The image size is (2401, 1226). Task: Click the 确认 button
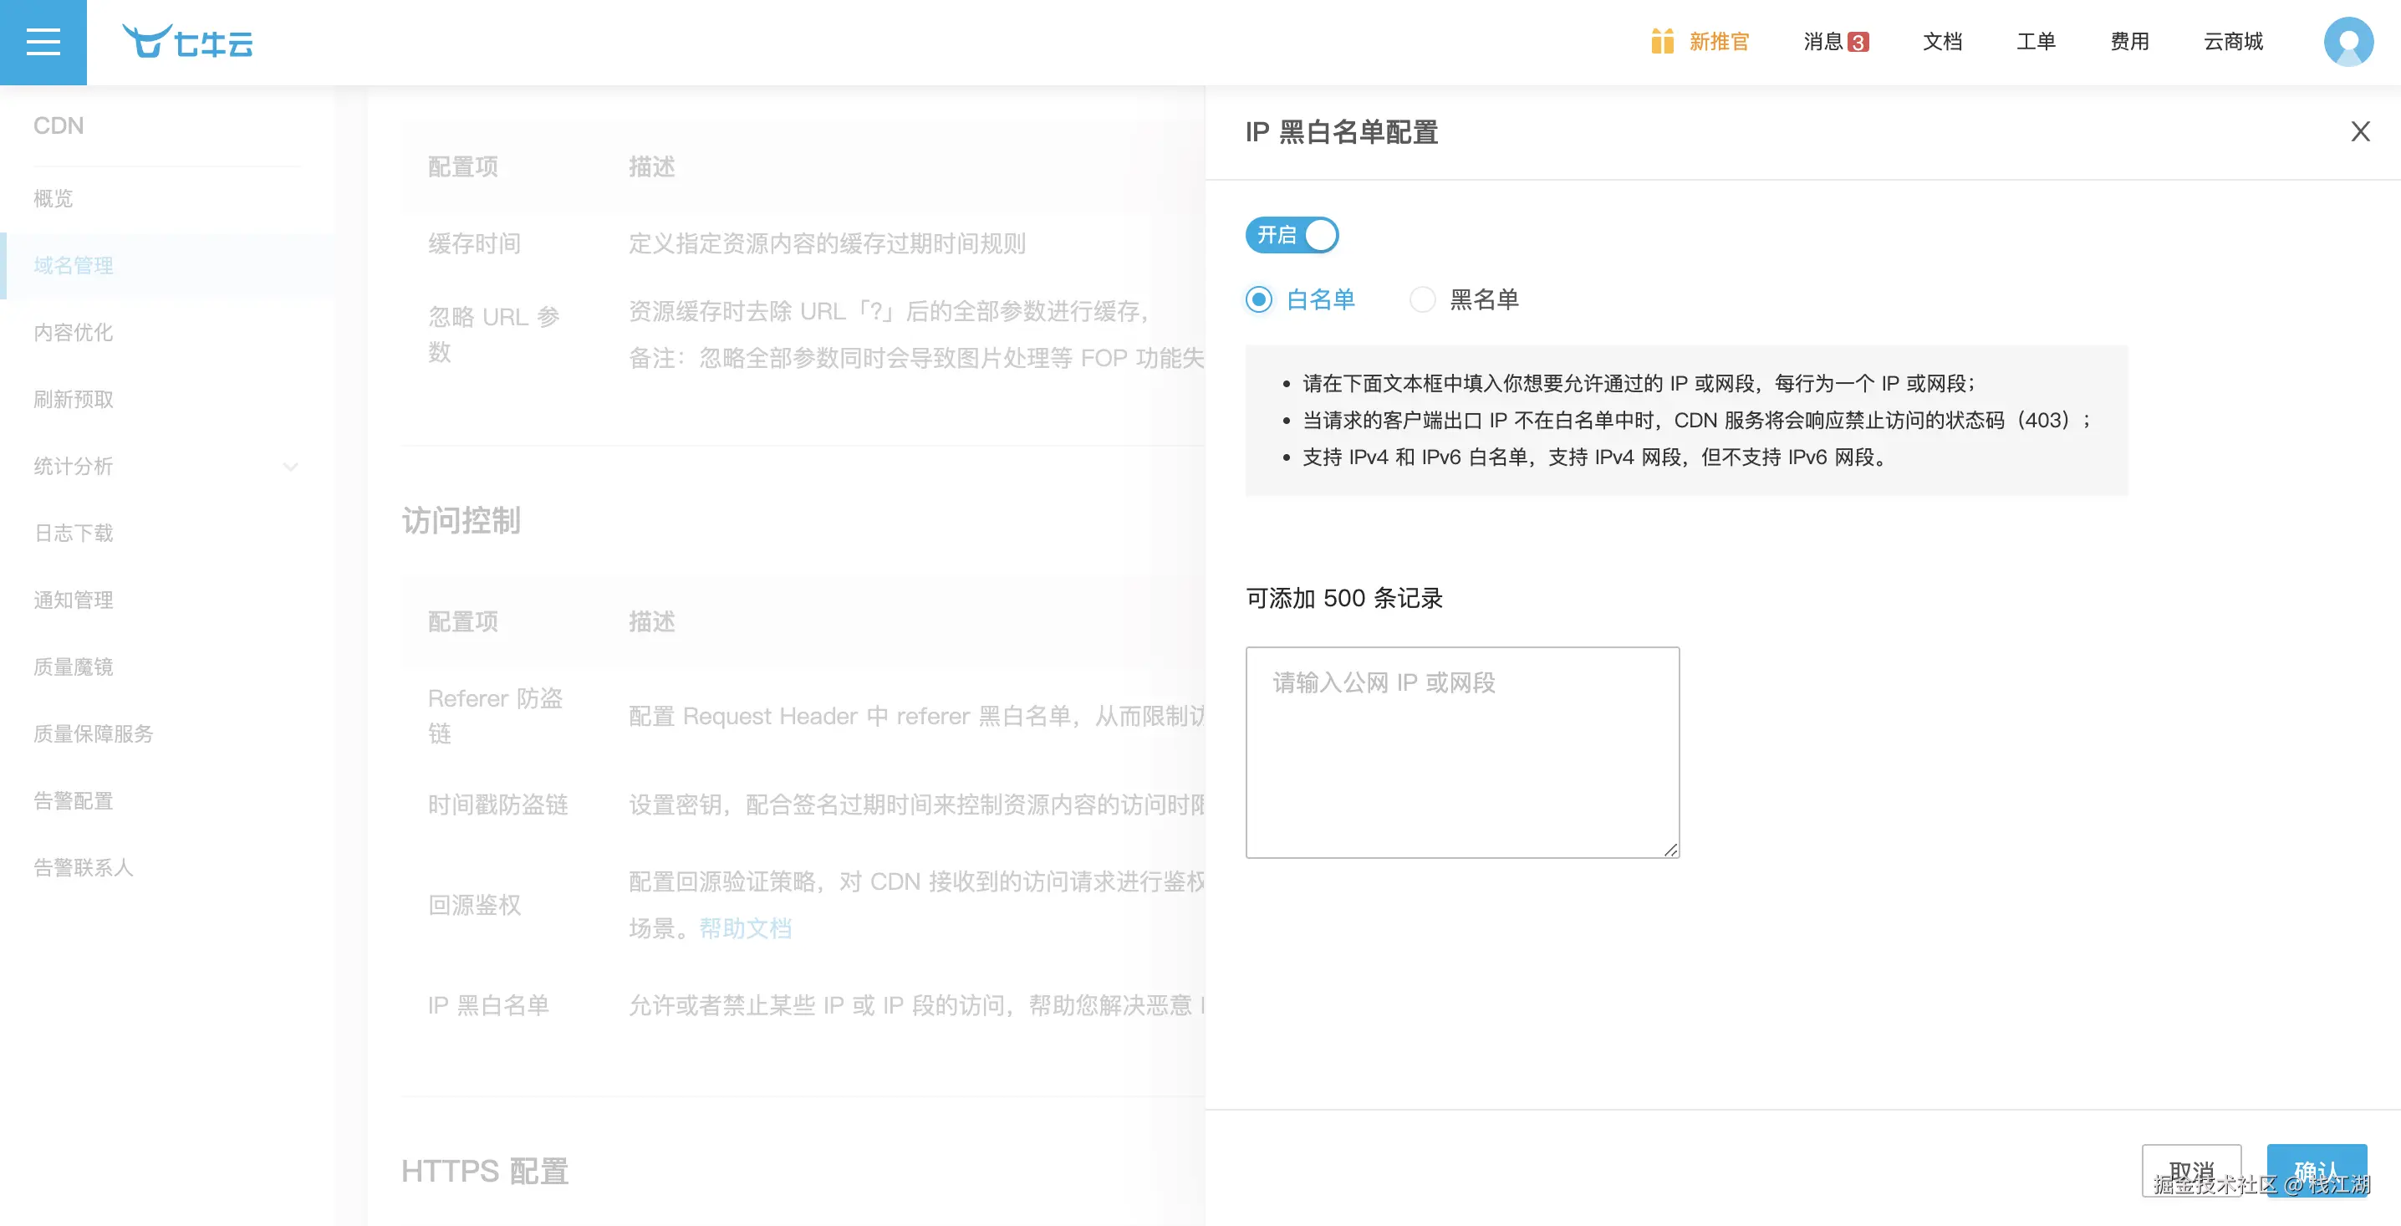[2316, 1170]
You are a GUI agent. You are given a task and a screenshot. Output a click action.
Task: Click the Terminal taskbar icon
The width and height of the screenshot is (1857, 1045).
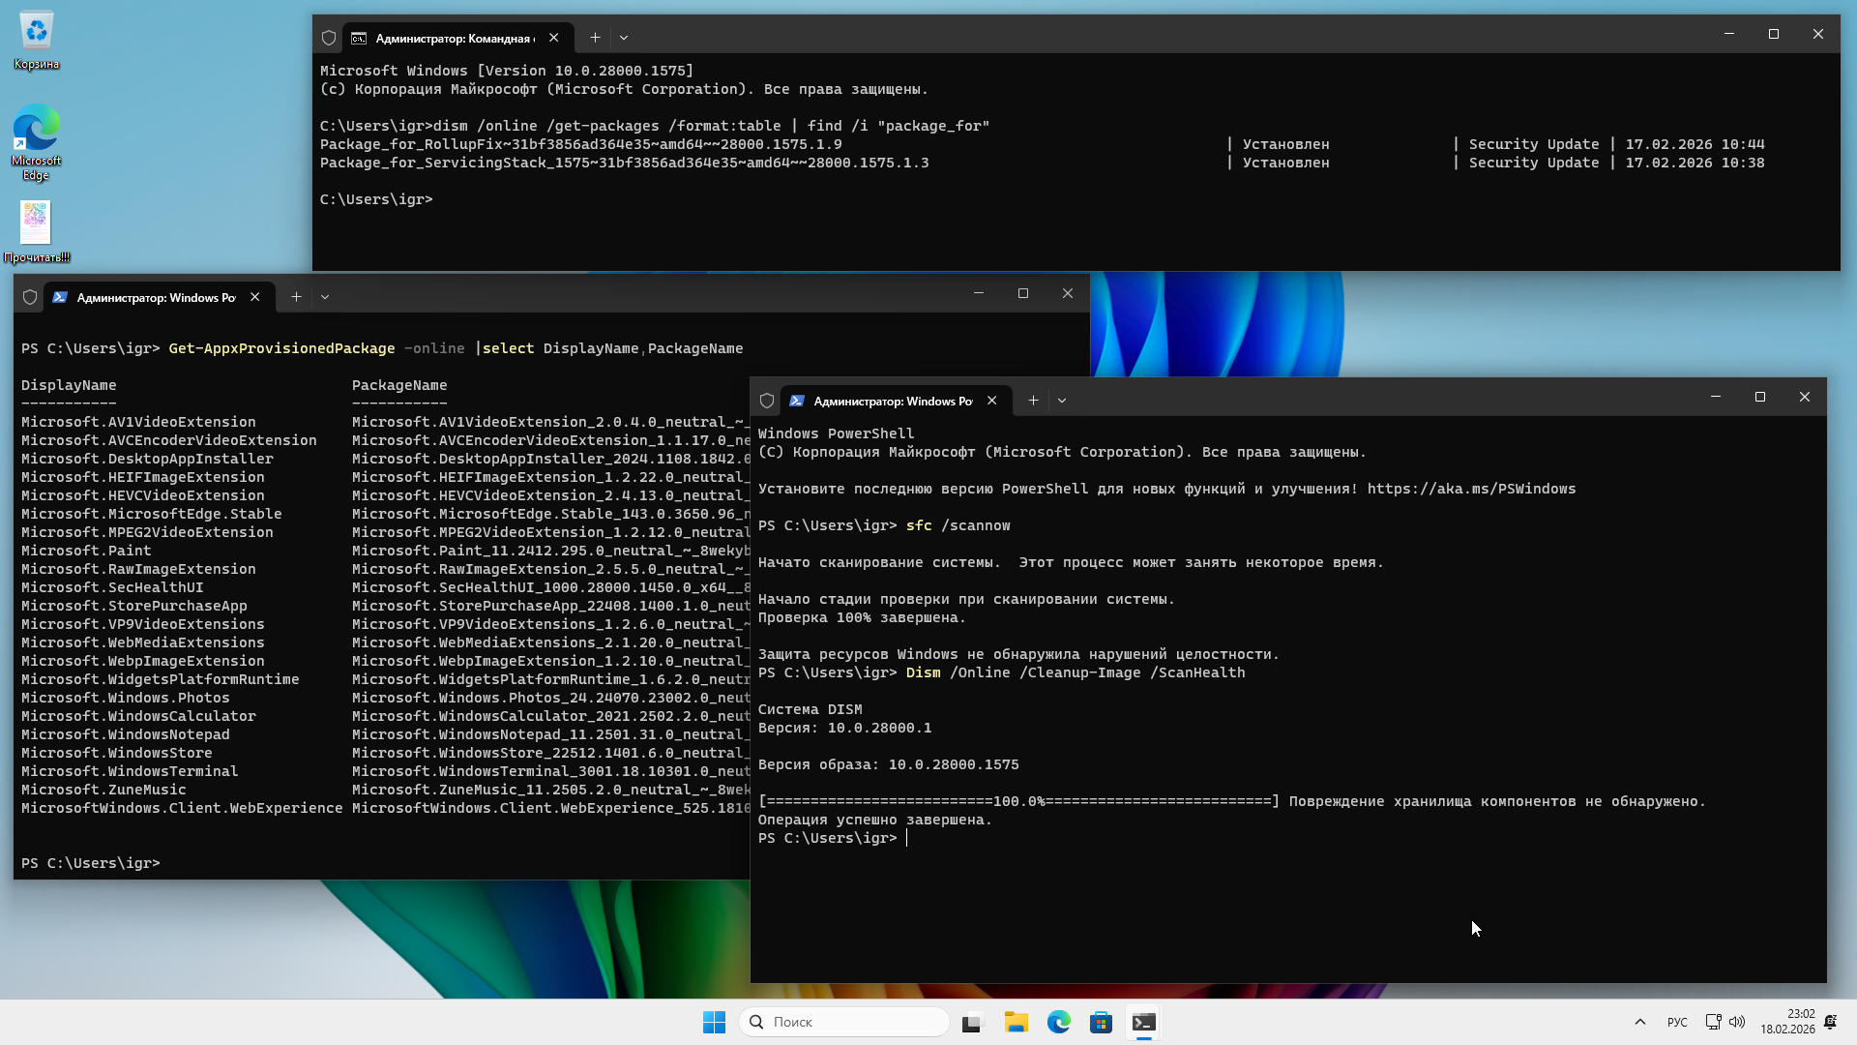tap(1143, 1022)
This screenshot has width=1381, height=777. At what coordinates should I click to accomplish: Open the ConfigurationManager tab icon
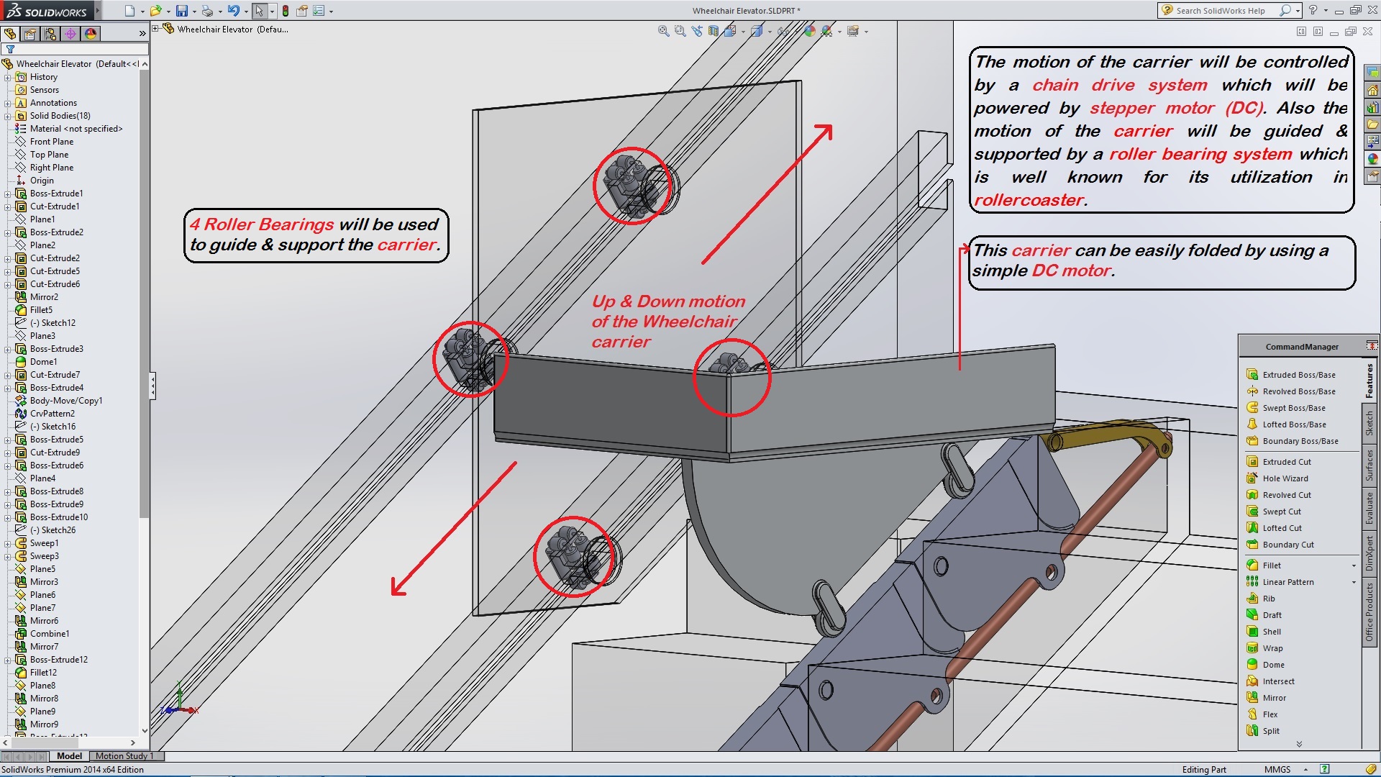pyautogui.click(x=50, y=34)
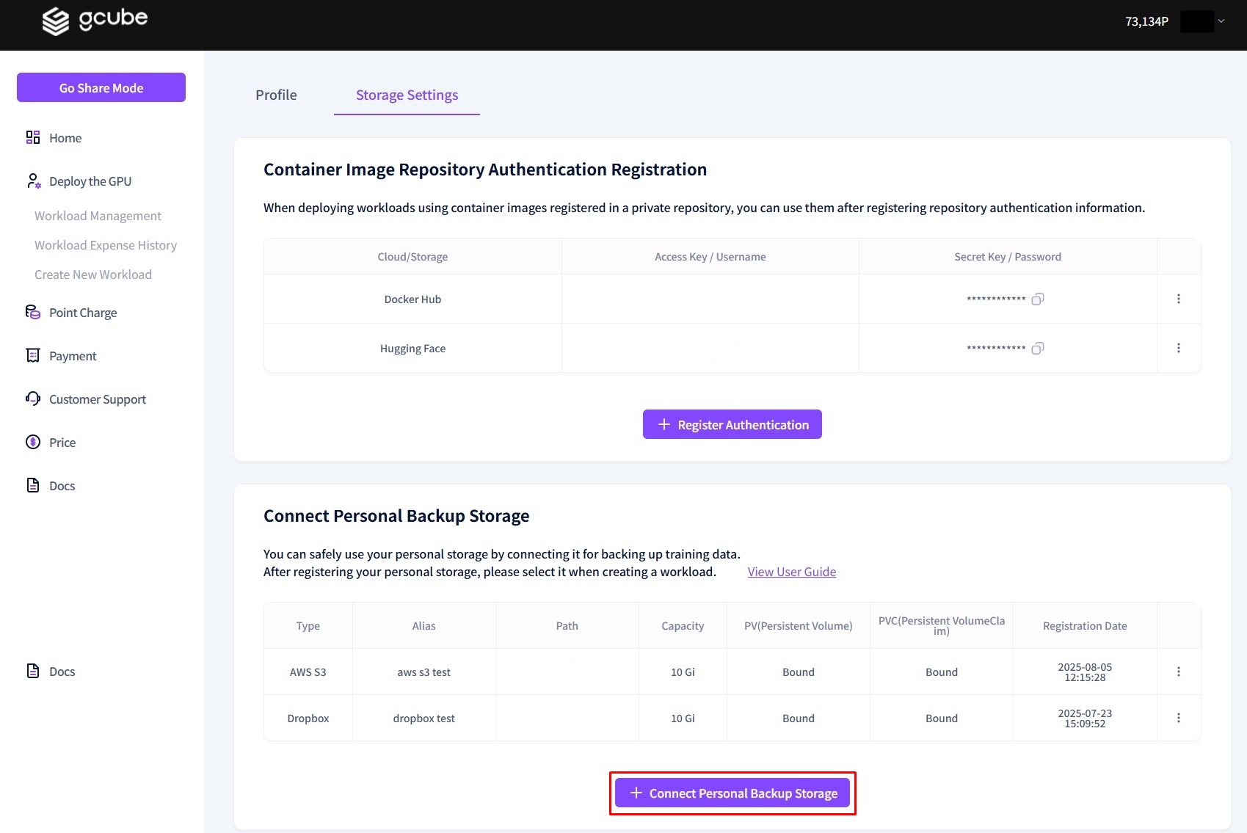Image resolution: width=1247 pixels, height=833 pixels.
Task: Copy the Hugging Face secret key
Action: [1037, 349]
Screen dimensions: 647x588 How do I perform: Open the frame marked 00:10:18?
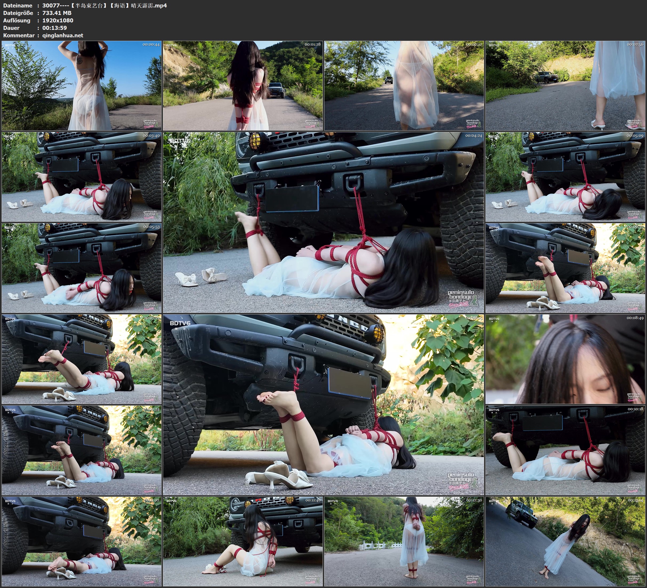[565, 450]

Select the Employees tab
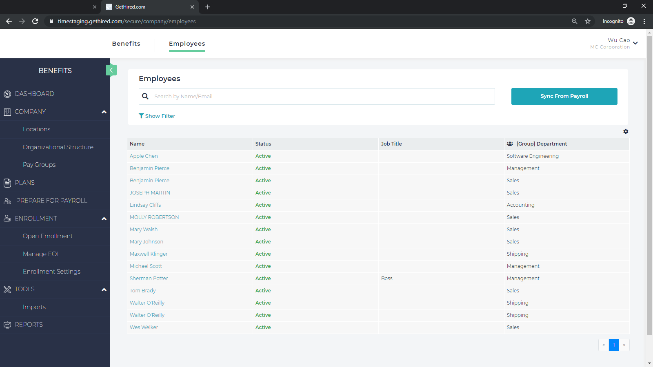pyautogui.click(x=187, y=44)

* _Exercise directions_:
Return all of the lines above without alteration, minus the pictures.

* _Worked solution_:
The image size is (2401, 1226). Task: Click the 确认 button
[2316, 1170]
You are a GUI agent. You are given a task and a screenshot. Output a click action.
Task: Click the Terminal taskbar icon
The width and height of the screenshot is (1857, 1045).
tap(1143, 1022)
This screenshot has width=1381, height=777. At what coordinates should I click to accomplish: Open the ConfigurationManager tab icon
pyautogui.click(x=50, y=34)
Image resolution: width=1247 pixels, height=833 pixels.
Task: Copy the Hugging Face secret key
Action: [1037, 349]
Screen dimensions: 647x588 How do I perform: Open the frame marked 00:10:18?
[565, 450]

Select the Employees tab
pyautogui.click(x=187, y=44)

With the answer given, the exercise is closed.